### Data entries
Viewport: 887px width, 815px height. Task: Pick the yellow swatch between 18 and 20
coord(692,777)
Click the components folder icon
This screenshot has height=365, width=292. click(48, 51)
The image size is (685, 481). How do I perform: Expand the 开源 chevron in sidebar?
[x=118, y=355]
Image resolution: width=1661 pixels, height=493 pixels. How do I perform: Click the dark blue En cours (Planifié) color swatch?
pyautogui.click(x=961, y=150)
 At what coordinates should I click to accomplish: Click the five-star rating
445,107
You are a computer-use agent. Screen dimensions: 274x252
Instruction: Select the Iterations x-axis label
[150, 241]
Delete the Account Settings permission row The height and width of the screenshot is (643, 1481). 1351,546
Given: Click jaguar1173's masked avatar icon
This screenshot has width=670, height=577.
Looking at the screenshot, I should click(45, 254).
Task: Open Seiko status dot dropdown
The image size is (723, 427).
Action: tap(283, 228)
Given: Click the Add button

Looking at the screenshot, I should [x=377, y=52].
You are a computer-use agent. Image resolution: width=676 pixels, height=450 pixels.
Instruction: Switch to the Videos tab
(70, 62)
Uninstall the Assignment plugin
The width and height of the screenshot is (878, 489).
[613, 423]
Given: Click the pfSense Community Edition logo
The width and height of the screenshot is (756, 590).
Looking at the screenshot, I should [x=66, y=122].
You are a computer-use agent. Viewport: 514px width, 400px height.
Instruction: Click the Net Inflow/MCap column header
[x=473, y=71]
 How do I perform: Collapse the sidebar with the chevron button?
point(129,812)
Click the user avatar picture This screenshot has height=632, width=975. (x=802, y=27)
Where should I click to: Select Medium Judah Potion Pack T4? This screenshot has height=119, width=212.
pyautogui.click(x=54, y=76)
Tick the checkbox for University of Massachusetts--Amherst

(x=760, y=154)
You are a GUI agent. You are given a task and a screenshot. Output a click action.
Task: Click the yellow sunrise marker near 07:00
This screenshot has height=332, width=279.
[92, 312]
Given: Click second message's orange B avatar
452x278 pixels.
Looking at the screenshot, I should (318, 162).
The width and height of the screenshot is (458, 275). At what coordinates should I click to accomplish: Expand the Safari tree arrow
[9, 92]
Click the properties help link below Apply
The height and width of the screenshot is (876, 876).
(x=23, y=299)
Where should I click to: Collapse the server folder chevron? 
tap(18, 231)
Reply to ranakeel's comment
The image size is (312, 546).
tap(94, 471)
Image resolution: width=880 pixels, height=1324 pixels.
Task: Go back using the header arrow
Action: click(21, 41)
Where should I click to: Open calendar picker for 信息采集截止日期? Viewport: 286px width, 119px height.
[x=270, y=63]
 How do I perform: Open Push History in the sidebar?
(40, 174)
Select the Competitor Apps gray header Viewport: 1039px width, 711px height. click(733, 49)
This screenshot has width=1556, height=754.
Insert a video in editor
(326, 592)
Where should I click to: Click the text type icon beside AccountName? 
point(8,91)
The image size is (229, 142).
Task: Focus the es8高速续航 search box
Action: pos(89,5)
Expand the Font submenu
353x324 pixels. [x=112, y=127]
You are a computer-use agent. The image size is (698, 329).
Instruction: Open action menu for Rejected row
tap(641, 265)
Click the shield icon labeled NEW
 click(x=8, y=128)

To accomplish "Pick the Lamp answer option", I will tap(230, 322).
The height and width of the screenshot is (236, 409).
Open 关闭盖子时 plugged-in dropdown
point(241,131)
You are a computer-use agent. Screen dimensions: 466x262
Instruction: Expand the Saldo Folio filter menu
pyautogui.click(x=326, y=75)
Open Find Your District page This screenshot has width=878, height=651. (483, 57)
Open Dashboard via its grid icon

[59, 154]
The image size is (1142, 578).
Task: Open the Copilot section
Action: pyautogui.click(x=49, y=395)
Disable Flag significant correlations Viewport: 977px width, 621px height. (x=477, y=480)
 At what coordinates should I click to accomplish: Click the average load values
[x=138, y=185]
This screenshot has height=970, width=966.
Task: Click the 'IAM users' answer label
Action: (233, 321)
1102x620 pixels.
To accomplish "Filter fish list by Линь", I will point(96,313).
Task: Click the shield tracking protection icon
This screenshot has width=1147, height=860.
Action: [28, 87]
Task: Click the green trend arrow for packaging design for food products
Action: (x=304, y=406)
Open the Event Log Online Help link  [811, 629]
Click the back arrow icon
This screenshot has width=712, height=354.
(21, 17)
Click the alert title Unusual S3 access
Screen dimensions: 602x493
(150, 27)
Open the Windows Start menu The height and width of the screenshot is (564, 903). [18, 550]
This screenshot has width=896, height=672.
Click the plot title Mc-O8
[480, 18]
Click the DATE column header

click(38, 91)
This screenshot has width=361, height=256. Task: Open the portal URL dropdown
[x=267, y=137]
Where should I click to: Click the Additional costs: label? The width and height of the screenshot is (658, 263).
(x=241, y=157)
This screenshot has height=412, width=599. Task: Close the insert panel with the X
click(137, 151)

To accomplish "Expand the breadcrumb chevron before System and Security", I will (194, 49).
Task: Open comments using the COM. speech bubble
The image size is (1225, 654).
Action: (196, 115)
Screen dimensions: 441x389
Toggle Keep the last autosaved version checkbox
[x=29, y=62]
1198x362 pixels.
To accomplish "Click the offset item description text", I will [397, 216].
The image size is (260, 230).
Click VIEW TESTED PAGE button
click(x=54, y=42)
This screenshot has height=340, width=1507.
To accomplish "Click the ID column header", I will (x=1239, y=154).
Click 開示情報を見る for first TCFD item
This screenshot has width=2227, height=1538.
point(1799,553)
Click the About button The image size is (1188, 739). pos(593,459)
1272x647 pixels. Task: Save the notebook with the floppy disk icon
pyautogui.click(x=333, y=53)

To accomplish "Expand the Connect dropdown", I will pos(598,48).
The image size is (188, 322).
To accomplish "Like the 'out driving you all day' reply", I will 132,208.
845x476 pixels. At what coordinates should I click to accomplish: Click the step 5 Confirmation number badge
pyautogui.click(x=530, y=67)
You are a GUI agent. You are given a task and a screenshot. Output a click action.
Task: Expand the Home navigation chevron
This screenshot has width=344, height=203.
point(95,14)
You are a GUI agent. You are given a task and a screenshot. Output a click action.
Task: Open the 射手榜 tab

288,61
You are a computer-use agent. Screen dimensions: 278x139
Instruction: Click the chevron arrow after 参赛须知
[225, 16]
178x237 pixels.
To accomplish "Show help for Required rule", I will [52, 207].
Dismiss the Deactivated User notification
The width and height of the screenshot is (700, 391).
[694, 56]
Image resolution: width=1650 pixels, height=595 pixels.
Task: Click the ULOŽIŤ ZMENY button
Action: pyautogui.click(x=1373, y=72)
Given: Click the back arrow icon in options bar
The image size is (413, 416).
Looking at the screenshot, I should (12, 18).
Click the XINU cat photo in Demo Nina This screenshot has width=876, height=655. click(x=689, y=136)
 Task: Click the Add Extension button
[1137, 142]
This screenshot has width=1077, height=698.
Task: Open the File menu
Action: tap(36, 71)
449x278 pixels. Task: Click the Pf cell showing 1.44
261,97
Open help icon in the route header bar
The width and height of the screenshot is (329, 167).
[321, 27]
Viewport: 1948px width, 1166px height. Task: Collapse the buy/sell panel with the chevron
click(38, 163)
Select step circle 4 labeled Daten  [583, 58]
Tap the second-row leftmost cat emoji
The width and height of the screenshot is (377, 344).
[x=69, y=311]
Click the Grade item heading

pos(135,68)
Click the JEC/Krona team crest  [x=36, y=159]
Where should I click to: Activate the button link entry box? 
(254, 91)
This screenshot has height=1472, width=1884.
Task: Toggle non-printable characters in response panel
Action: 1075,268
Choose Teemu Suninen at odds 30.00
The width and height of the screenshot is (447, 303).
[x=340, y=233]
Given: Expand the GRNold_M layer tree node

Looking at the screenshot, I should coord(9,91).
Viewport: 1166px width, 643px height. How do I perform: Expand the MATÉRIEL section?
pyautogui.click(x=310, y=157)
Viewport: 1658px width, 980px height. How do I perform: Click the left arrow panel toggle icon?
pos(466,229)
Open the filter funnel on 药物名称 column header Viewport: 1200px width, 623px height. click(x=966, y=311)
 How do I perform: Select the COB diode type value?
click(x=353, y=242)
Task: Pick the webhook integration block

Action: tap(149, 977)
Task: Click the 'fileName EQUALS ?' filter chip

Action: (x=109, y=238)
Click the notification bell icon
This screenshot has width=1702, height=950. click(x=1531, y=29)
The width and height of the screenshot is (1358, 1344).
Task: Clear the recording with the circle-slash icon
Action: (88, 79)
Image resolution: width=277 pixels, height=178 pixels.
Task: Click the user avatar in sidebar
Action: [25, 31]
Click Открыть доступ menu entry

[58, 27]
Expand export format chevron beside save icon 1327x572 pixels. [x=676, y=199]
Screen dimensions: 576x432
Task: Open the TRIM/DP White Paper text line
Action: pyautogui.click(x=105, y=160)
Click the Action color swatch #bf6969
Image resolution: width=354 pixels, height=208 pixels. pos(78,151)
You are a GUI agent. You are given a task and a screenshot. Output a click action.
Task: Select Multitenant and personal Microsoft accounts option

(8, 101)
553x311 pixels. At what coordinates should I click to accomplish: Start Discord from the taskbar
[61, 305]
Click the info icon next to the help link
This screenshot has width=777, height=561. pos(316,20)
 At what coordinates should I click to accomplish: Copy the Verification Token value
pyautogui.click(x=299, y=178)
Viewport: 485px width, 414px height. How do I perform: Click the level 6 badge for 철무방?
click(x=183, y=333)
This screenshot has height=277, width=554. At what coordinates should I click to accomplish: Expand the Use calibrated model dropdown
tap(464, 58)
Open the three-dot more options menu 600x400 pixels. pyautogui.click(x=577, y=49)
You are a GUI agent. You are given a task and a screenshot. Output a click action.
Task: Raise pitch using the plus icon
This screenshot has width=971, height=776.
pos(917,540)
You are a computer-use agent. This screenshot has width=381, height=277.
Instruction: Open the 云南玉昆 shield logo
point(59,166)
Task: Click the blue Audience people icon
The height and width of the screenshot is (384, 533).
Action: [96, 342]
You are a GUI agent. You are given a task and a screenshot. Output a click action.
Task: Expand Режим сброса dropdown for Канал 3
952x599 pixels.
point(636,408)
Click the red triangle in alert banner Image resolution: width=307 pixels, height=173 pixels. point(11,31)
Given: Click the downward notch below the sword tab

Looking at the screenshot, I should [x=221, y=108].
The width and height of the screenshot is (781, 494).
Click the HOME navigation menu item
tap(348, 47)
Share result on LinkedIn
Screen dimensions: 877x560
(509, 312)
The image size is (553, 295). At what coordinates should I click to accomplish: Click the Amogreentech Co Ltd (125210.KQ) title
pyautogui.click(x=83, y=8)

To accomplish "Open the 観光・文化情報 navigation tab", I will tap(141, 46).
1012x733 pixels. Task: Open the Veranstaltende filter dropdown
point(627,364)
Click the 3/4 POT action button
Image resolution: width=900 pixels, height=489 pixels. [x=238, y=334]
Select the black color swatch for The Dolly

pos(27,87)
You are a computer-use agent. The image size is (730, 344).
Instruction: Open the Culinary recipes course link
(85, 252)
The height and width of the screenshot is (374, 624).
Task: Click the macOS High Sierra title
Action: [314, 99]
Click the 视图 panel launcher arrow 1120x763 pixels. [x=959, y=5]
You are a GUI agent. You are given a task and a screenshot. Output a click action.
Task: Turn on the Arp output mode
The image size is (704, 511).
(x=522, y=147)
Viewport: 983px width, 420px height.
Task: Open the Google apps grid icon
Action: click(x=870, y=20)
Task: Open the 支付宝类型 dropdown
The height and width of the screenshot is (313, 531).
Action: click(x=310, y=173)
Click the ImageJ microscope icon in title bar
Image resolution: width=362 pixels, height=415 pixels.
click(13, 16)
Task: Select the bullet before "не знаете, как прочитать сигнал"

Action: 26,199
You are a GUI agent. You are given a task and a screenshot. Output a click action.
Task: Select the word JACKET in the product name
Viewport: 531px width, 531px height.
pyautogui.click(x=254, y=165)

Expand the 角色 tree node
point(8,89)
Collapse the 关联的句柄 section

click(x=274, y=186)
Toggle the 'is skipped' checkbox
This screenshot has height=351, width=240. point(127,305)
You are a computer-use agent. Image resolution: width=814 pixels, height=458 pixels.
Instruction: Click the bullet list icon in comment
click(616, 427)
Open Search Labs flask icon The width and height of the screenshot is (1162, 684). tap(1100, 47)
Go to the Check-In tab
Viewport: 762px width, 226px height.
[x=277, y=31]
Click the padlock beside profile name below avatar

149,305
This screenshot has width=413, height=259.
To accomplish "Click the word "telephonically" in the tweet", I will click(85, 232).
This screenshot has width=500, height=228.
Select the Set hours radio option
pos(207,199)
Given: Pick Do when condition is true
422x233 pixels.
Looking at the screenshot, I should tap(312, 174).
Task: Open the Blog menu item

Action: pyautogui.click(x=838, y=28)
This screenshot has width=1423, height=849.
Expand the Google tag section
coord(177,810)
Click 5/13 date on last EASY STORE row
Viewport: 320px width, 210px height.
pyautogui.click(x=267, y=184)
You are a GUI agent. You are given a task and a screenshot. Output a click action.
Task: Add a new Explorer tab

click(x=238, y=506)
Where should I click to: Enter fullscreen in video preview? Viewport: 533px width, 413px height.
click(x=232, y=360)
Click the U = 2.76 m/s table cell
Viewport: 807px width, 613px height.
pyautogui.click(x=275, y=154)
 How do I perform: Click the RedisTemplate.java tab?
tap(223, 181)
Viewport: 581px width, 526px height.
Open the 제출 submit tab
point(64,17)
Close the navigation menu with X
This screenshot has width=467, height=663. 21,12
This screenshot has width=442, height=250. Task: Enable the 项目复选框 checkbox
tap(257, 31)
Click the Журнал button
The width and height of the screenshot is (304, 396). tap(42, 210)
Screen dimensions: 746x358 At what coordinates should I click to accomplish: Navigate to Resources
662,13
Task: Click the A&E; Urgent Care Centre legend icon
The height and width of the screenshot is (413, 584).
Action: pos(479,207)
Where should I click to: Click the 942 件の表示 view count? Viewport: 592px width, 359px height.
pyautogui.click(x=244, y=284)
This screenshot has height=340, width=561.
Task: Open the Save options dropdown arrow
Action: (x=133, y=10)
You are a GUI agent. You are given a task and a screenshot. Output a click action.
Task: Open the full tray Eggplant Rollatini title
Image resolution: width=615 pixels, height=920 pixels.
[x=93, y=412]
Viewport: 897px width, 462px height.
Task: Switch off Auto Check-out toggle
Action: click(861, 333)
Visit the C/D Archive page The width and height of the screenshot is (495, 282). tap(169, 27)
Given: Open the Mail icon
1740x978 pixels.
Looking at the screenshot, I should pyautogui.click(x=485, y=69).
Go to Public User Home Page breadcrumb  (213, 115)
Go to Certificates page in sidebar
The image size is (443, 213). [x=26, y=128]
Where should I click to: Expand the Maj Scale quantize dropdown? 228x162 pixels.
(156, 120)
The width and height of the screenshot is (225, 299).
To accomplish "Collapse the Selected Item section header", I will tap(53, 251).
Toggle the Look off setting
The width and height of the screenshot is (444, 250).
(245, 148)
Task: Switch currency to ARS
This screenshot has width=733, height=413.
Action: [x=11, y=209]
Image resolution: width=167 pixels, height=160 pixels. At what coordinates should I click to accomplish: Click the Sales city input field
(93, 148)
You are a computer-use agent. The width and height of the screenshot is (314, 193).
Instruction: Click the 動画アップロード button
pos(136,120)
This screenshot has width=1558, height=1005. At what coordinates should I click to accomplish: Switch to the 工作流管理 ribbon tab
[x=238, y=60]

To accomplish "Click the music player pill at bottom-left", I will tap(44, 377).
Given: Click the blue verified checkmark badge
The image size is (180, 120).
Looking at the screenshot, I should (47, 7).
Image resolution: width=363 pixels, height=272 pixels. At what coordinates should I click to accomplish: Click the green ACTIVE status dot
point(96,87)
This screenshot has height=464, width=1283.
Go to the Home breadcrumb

### Instruction
Locate every line in the records above that contains the word "button" and copy each of those lines.

### Answer below
Given: Click the Add button
 How do I perform: Collapse the sidebar with the chevron button?
Click VIEW TESTED PAGE button
Click the About button The image size is (1188, 739). pos(593,459)
Task: Click the ULOŽIŤ ZMENY button
 Task: Click the Add Extension button
Where should I click to: Activate the button link entry box? 
Click the 3/4 POT action button
Click the Журнал button
Instruction: Click the 動画アップロード button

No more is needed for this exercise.